Forum Moderators: martinibuster

Message Too Old, No Replies

Site hacked, urls spammed

How should I handle the aftermath?

xtreem

5:09 am on Nov 20, 2006 (gmt 0)

A directory on my site was exploited and dozens of high paying keyword type html files added. These html files simply redirected to some lousy MFA scumbags site.

The url to these files was spammed out to dozens of blogs, and I actually get a bit of traffic on those keywords and urls now. (obviously I have since removed the files and their redirections etc).

The question is.. what should I do with those urls now? What would you do?

My options as I see it are:

a. return 404s or some other error
b. 301/302 redirect to my main hobby site index.html
c. set up some MFA type page at those keyword.htmls and try make some money

But will google penalise me for that spam? Why did those spammers spam my url with those html meta redirects instead of their own url? (i am not a high profile competitor to anyone).

swa66

10:55 am on Nov 20, 2006 (gmt 0)

- Put up a sorry page on those URLs, explaining the hack.
- Notify adsense you had nothing to do with the spamming, nor are making profit off of it.
- Hope your not going to get penalized for it all (PR drop, bans, ...)
- Those directing a lot of traffic to you: contact the owner and ask them to remove the spammed links.

Tropical Island

12:12 pm on Nov 20, 2006 (gmt 0)

Report the AS MFA account number to Google AdSense with an explanation.

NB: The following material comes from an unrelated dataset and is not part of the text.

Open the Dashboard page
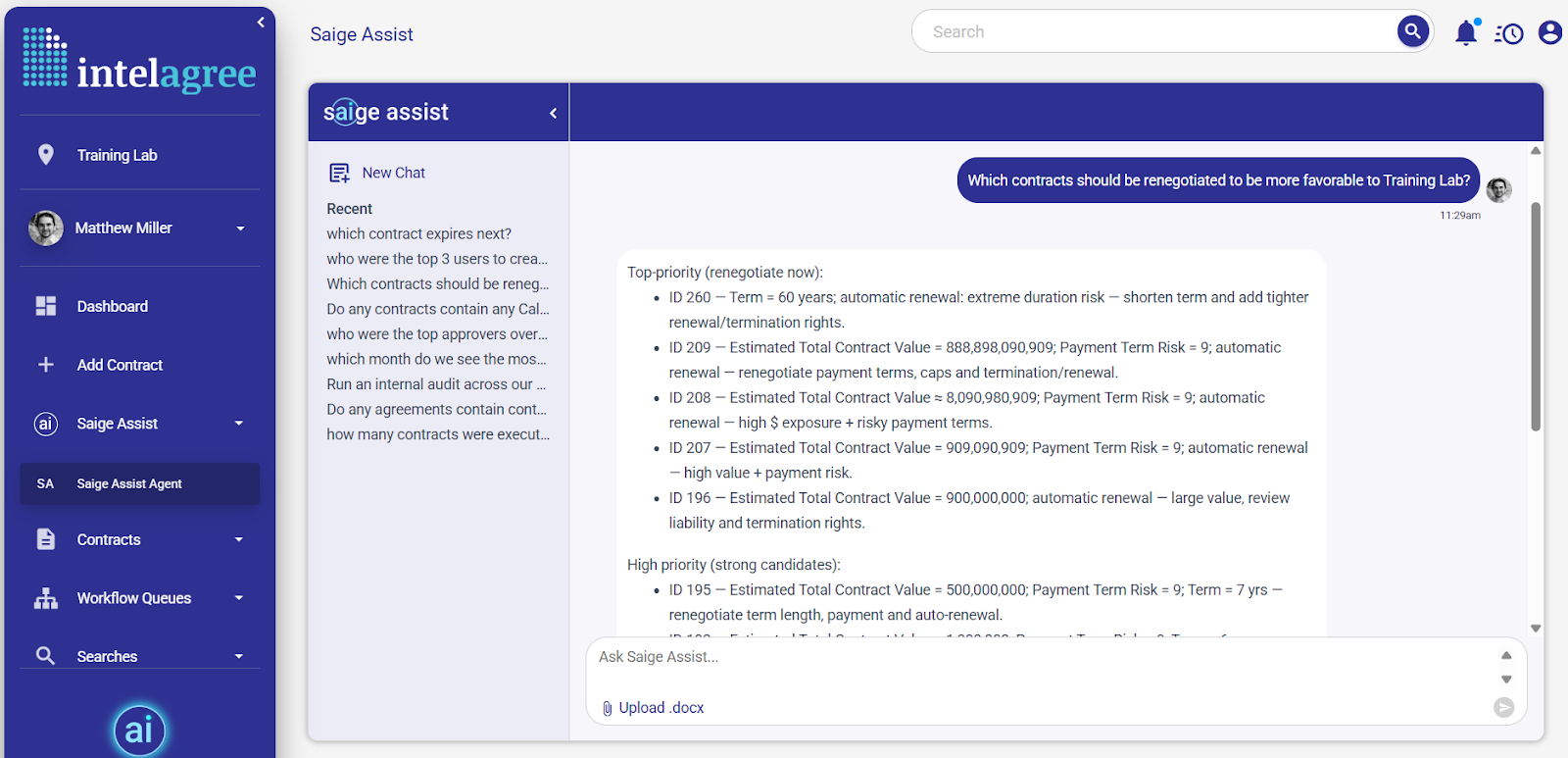Image resolution: width=1568 pixels, height=758 pixels. click(113, 307)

[edited by: Tropical_Island at 12:13 pm (utc) on Nov. 20, 2006]

sailorjwd

12:16 pm on Nov 20, 2006 (gmt 0)

Can you tell us how this likely happened?

And how we might prevent the same problem on our sites?

xtreem

1:22 pm on Nov 20, 2006 (gmt 0)

Well actually the target site isn't an MFA, its not running ads anymore. It was probably pointing to a compromised machine that has since been fixed. But its obvious from the variation of keywords etc thats what it did point to.

I'm not sure why I would contact Google. If someone wants to spam someone elses url around theres nothing stopping them from doing that. No-one should be penalised for that. Surely what I display on non-ad pages of my site is of no concern to the adsense team?

Note that the 'spam' was just 'trackback' style hits to a bunch of blogs. Along with hundreds of other sites obviously hacked in the same way, probably all redirects to the same site.

It was possible by the hackers/spammers because I had a vulnerable version of magpie rss library running. Theres an exploit for it which allows someone to write any files they want to the server.

I still dont understand why they did it though. Perhaps by having lots of URLs from different domains redirecting to the same site it gives the target some kind of PR boost. Or maybe there is a penalty for doing that, and they wanted to avoid getting the penalty themselves. Or perhaps those blogs only list unique 'trackbacks' so the spammers hacked heaps of different sites to get lots of trackbacks on those blogs.